The increased volume V₁ from the gap with the width l₁ can be compensated for by increasing the volume of the casting chamber 6 and / or by suction using the evacuation device 11 or by activating the vacuum valve to the atmosphere. By withdrawing the piston 7 in FIG. 2 to the right (see arrow 21 ), the chamber volume 22 of the casting chamber increases. Depending on the previous position of the casting piston 7 , the pressure can be reduced and an underpressure can be generated in the casting chamber and / or in the mold cavity 5 . The starting position of the casting piston 7 in its forward position is therefore optimized as a function of the other parameters and in particular also the volume of the mold cavity 5 . If the volume V₂ of the mold cavity 5 is very small due to the cast part to be produced, the casting piston must rather be arranged in a rear position (to the right in FIG. 2), since only a small volume can be evacuated when the casting piston 7 is retracted. Conversely, the casting piston can be arranged in the starting position very far in the front position, near the mold half 3 , if the volume V₂ of the mold cavity 5 is very large. In this case, this can easily compensate for the additional volume V 1. There is accordingly an adjustment between the optimal position of the casting piston 7 , the mold cavity 5 and the evacuation device 11 .

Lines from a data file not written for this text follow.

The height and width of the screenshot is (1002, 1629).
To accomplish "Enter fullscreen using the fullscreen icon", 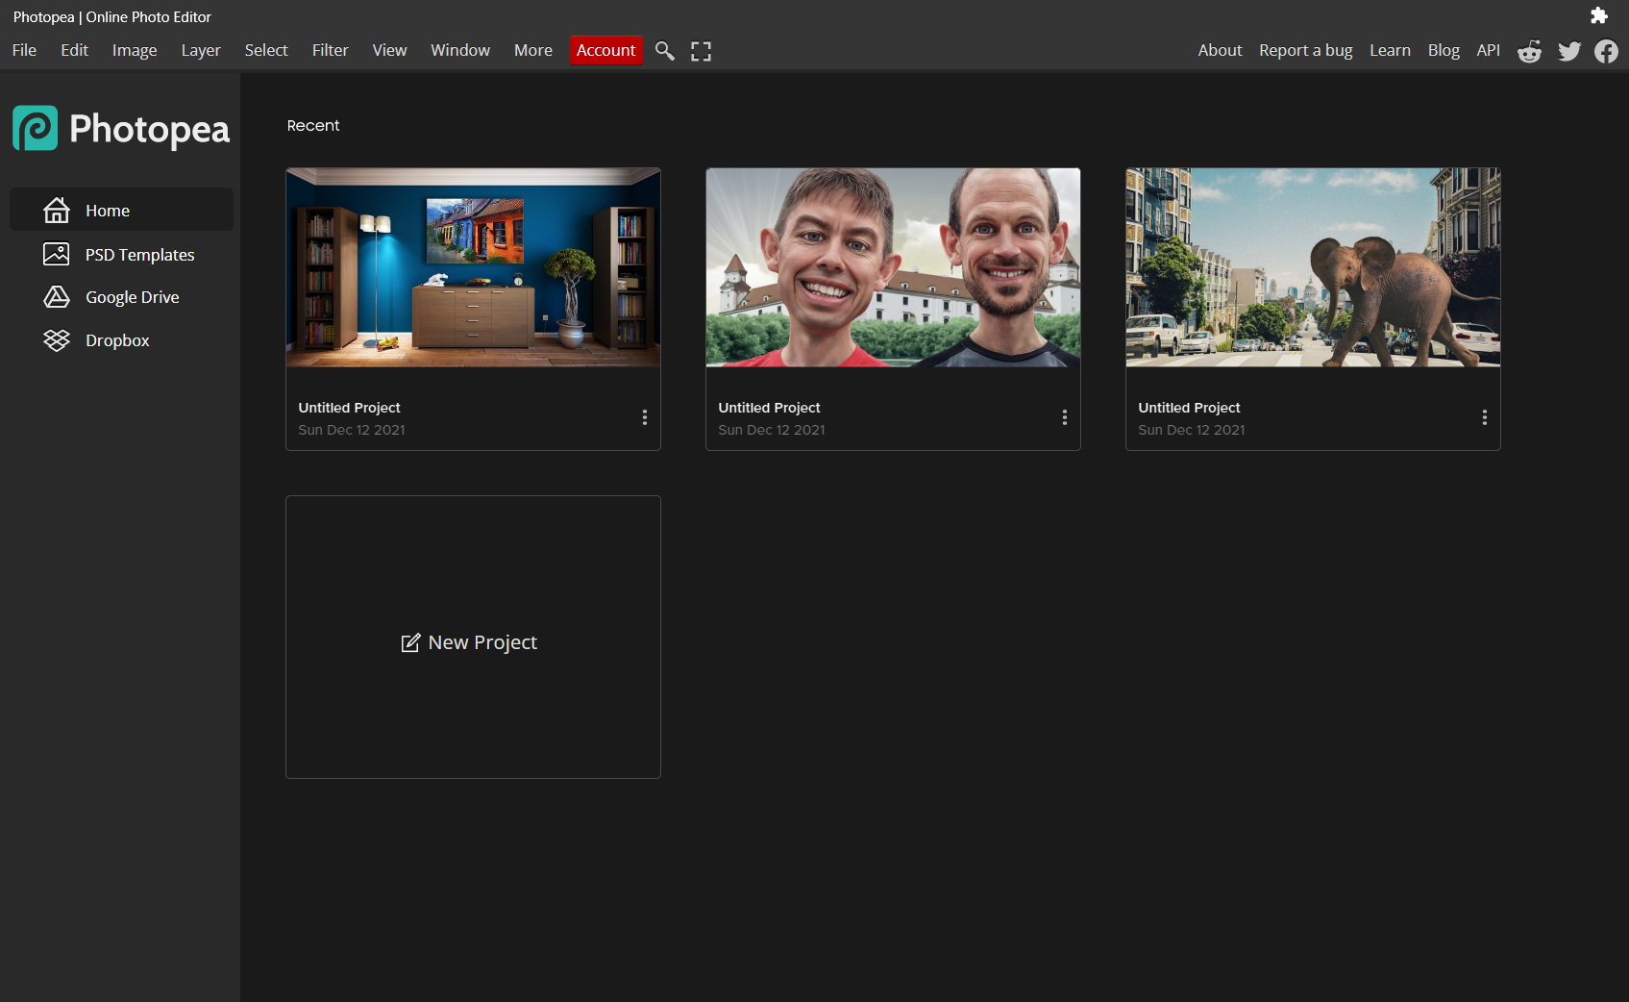I will coord(701,51).
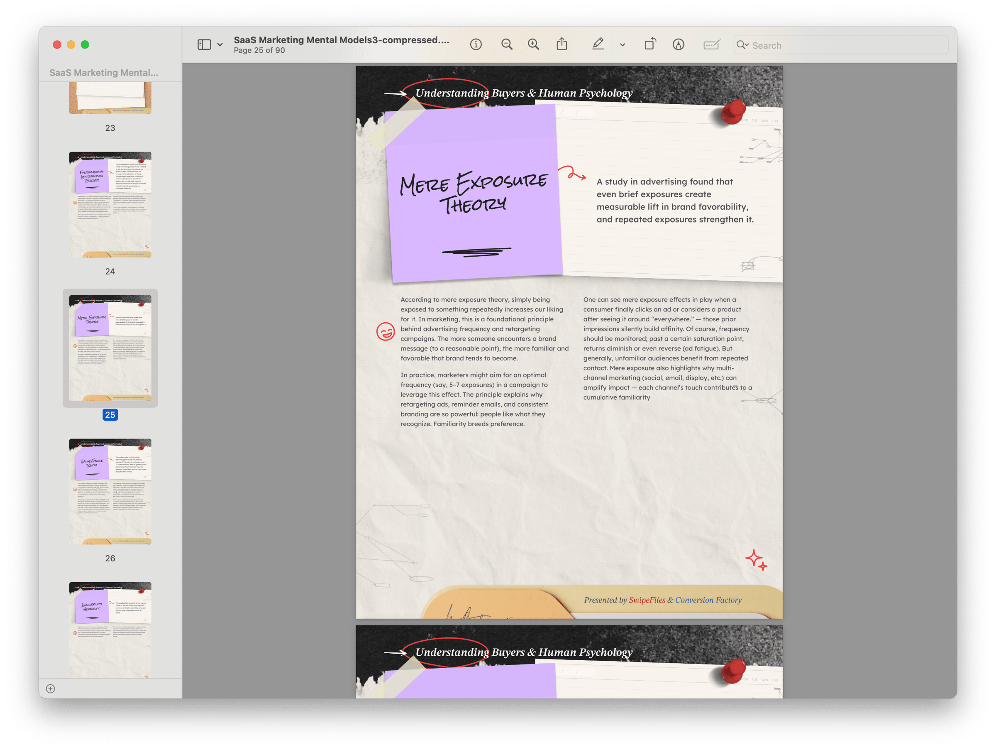Zoom in using the magnifier plus icon
The width and height of the screenshot is (996, 750).
click(534, 44)
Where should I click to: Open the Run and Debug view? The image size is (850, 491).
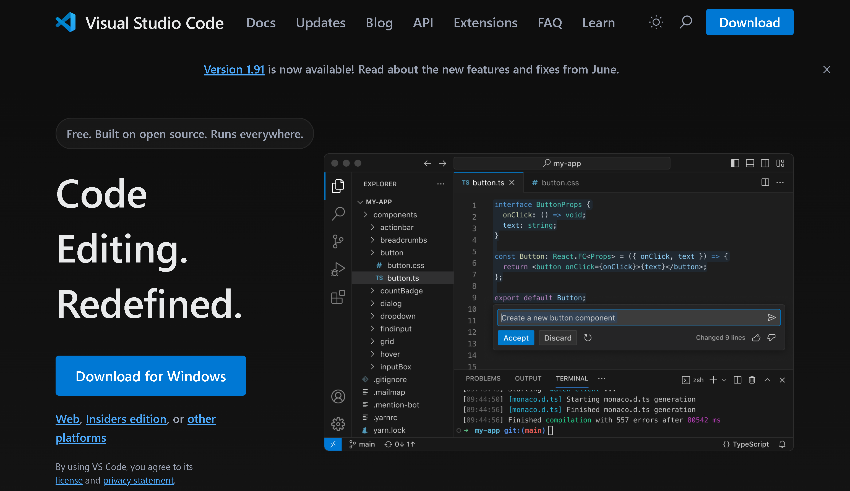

The invention is not based on that shown and described Embodiment limited. Rather, it includes everyone professional modifications in the context of Property rights claims.

Claims (6)

1. Vacuum die-casting machine with a mold formed from a stationary ( 3 ) and a movable ( 4 ) mold half, which are sealed against one another by an elastic seal ( 16 ) during the evacuation process or casting process and with one assigned to the stationary mold half ( 3 ) Casting chamber ( 6 ) with a pouring piston ( 7 ) into which a suction pipe ( 9 ) for supplying the melt ( 8 ) from a holding furnace ( 10 ) opens, the negative pressure acting on the mold cavity ( 5 ) and the casting chamber ( 6 ) by means of a on the mold cavity ( 5 ) connected evacuation device ( 11 ), characterized in that a gas supply in the melt-holding furnace ( 10 ) during the closing process of the mold halves ( 3 , 4 ) is avoided by a shut-off, the shut-off being carried out until the overpressure in the mold cavity ( 5 ) or in the interior of the casting chamber ( 22 ) is largely removed. 2. Die casting machine according to claim 1, characterized in that the shut-off of the holding furnace ( 10 ) by arranging the casting piston ( 7 ) between the mold ( 3 , 4 ) and suction mouth ( 20 ) of the suction pipe ( 9 ). 3. Die casting machine according to claim 1 or 2, characterized in that the casting piston ( 7 ) returns during or after the closing process of the mold half ( 3 , 4 ) of the casting mold from a front position near the casting mold ( 3 , 4 ) to reduce pressure. 4. Die casting machine according to claim 1, characterized in that the mouth ( 20 ) of the suction pipe ( 9 ) is closed by a slide. 5. Die casting machine according to claim 1 or 2, characterized in that a valve arrangement ( 12 ) is provided which remains after the closing process of the mold half until pressure relief in a switching position which represents a connection of the mold cavity ( 5 ) with the atmosphere. 6. Die casting machine according to one of the preceding claims 1 to 4, characterized in that a valve arrangement ( 12 ) is provided which switches briefly to evacuation during the closing process of the mold halves.